### [WHAT TO WORK ON]
1. In the linear systems notes, how many railroad tank cars does the chemical manufacturer want to lease?
2. Write out the part of the linear systems notes that opens with the words containing "- Numbers = #" and closes with "the four intersections.".
3. In the traffic flow example of the linear systems notes, why is the equation for the intersection of 5th Street and Washington Avenue set up as x₁ + x₄ = 1,500?

\(\displaystyle \left[\begin{matrix}56753.6889897841\\8626.56072644719\\4.02951191827469\end{matrix}\right]\)
Intro to linear systems
Linear systems
What are linear systems?
- Set of one or more linear equations involving the same variables.
- Each equation can be be put in form \(a_1 x_1 + a_2 x_2 + \dots + a_n x_n+ b = 0\)
. . .
\[ \begin{cases} a_{11} x_1 + a_{12} x_2 +\dots + a_{1n} x_n = b_1 \\ a_{21} x_1 + a_{22} x_2 + \dots + a_{2n} x_n = b_2 \\ \vdots\\ a_{m1} x_1 + a_{m2} x_2 + \dots + a_{mn} x_n = b_m, \end{cases} \]
Example: railroad cars
A chemical manufacturer wants to lease a fleet of 24 railroad tank cars with a combined carrying capacity of 520,000 gallons.
- Tank cars with three different carrying capacities are available:
- 8,000 gallons
- 16,000 gallons
- 24,000 gallons.
- How many of each type of tank car should be leased?
Example: traffic flow.
- Numbers = # of vehicles/hr that enter and leave on that street.
- \(x_{1}, x_{2}, x_{3}\), and \(x_{4}\): flow of traffic between the four intersections.
- Number of vehicles entering each intersection should always equal the number leaving. E.g.:
- 1,500 vehicles enter the intersection of 5th Street and Washington Avenue each hour
- \(x_{1}+x_{4}\) vehicles leave this intersection
- \(\rightarrow\) \(x_{1}+x_{4}=1,500\)

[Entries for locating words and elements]

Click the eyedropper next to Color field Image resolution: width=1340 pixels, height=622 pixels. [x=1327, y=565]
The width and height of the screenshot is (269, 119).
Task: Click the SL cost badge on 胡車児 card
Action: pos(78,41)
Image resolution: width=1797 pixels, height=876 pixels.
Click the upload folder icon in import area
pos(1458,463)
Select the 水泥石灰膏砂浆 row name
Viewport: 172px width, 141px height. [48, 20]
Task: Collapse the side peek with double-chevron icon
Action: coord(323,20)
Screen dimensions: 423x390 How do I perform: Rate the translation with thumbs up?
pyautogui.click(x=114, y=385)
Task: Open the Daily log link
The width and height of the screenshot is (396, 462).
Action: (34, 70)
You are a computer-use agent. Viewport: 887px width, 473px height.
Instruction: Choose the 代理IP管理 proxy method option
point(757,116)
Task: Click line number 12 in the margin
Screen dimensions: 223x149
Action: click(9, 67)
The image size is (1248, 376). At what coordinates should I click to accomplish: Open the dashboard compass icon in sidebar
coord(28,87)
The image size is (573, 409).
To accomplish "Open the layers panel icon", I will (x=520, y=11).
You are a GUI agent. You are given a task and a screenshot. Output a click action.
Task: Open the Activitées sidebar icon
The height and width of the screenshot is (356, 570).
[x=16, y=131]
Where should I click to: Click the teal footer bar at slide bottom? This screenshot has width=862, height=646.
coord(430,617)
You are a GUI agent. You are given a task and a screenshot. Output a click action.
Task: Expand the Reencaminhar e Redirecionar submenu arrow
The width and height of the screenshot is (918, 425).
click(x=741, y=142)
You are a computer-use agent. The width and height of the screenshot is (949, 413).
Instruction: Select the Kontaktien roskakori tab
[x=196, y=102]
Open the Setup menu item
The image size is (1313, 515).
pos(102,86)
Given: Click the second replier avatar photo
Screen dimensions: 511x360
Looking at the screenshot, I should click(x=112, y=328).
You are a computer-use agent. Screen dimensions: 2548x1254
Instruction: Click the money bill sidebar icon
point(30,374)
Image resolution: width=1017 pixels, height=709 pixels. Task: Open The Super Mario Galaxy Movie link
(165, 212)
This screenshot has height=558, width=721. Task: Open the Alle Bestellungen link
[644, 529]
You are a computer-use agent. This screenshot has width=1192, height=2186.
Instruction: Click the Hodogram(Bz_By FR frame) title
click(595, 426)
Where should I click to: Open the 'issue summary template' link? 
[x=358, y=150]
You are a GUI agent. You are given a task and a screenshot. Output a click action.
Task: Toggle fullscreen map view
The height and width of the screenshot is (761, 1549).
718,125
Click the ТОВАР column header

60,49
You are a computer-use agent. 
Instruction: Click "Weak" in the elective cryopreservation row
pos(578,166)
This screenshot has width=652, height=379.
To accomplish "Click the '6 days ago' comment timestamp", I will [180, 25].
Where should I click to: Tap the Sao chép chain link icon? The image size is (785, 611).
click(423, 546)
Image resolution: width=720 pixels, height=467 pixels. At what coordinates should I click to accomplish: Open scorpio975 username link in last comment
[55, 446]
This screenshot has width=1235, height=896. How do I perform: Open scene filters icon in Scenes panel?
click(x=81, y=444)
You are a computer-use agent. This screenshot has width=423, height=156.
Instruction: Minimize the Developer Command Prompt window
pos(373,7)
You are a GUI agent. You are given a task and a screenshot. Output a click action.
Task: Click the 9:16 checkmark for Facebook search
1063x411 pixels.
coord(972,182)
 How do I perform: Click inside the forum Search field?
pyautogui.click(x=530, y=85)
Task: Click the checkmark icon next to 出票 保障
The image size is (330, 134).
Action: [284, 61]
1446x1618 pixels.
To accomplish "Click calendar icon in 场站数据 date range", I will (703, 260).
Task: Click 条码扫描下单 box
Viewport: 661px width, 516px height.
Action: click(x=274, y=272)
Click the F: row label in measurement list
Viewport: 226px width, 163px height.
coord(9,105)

### [ANSWERS BY TASK]
1. 24 tank cars

2.
- Numbers = # of vehicles/hr that enter and leave on that street.
- \(x_{1}, x_{2}, x_{3}\), and \(x_{4}\): flow of traffic between the four intersections.

3. The number of vehicles entering each intersection should always equal the number leaving. Each hour, 1,500 vehicles enter that intersection and x₁ + x₄ vehicles leave it, so the two amounts are set equal.